Traffic Signal and Street Light Information Sheets
Willis Lamm

Part Three

This document is a continuation from Part One

In 1949, General Electric changed the game with respect to lighting business districts and arterial streets.

Since the early 1900s inventors and designers had been experimenting with mercury vapor and other inert gasses as a source of light. Using the principle of the arc lamp, they could pass current through these gasses and they would glow. Mercury vapor gave off a comparatively bright light for the amount of current consumed.

While some engineers worked on designing a more reliable mercury vapor lamp that produced less of a monochromatic color, others looked at the optical considerations. Nearly all street light designs were based on using incandescent lamps in which the actual light source (filament) was small. Mercury vapor lamps produced a comparatively long source of light, plus the lamp itself absorbed reflected light.

In 1946 Kurt Franck designed what was termed as an ovate refractor. Its premise was to receive light from the "tube" shape of a mercury vapor lamp. In 1949 Charles Rex designed an entire luminaire based somewhat on Frank's ovate design for use with a 400 watt mercury vapor lamp. Rex designed lamps for General Electric. While it wasn't until 1956 that the US Patent Office recognized Rex' design as new and inventive and issued a patent, GE had already hit the ground running.

Kurt Franck's ovate refractor.
Charles Rex' GE Form 109 Luminaire.

The Form 109 produced 23,000 lumens of light, an astounding amount of light production from a single street light luminaire, and when mounted at the correct elevation, the Form 109 gave off a broad illumination pattern that was prismatically primarily directed along the street.
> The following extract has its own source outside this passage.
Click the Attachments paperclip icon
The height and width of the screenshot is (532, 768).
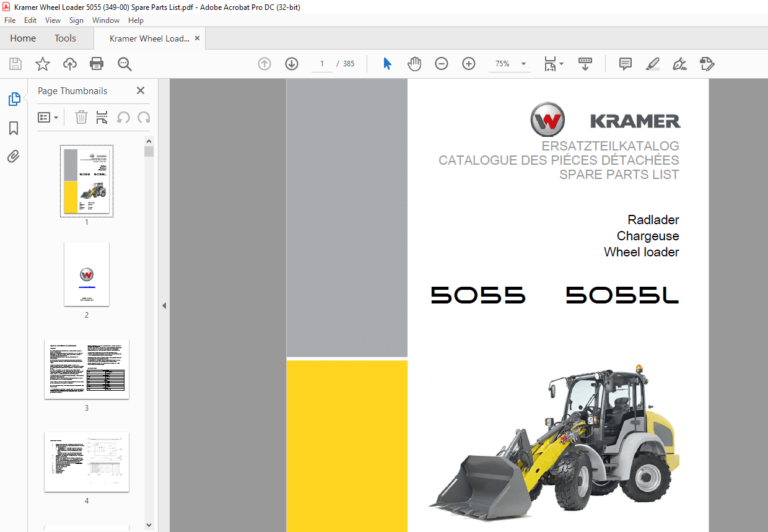point(14,156)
Line Material Co. followed suit with its "Ovalite" series of mercury vapor lamps and Westinghouse hit the market with its OV-20 lamp.

Line Material "Ovalite."
Westinghouse OV-20.

Then along came the cobraheads, a larger but streamlined design that could also contain the lamp's ballast and starting capacitors. GE used similar optics on two models, the Form 400 that was an externally ballasted 400 watt mercury vapor lamp and the M-400, that enclosed the same lamp with a smaller ballast and capacitor lighting package.

GE Form 400
GE M-400.

Concurrent with the develop of mercury vapor lamps was the development of the high intensity fluorescent lamp. These lamps were relatively popular in the 1950s and 60s as they gave off a pleasant white light with little relative glare and high color renditioning. They were preferred in downtown areas where it was desirable to light streets, sidewalks and storefronts.

Fluorescent street lamps had issues with extreme temperatures, experiencing reduced light output in extremely cold weather and ballast failures in extremely hot weather. Ultimately the simpler mercury vapor and sodium vapor lamps won the market.

Low pressure sodium vapor (LPS) lighting was being developed as far back as the 1920s. In 1934 Cromwell Halvorson developed a practical low pressure sodium lamp for GE that was widely accepted and was installed in architecturally significant locations such as the Golden Gate Bridge.

Low pressure sodium generated significant light output with very low power requirements. GE's M2 lamp only required 70 watts of power. The monochromatic amber light produced very little undesirable light pollution. However monocrhomatic lighting provides poor color rendition on the objects being illuminated. Subsequent lighting safety studies revealed that the breaking reaction time under more full spectrum lighting improved by 25 percent as compared to monochromatic lighting.

Engineers discovered that high pressure sodium vapor (HPS) was still very efficient in light produced per watt of power consumed, and HPS color was significantly better than with earlier LPS lamps. HPS was also much more efficient than mercury vapor. A 150 watt HPS lamp would produce more light than a 250 watt mercury vapor lamp, so HPS eventually replaced most of the LPS and mercury vapor luminaires.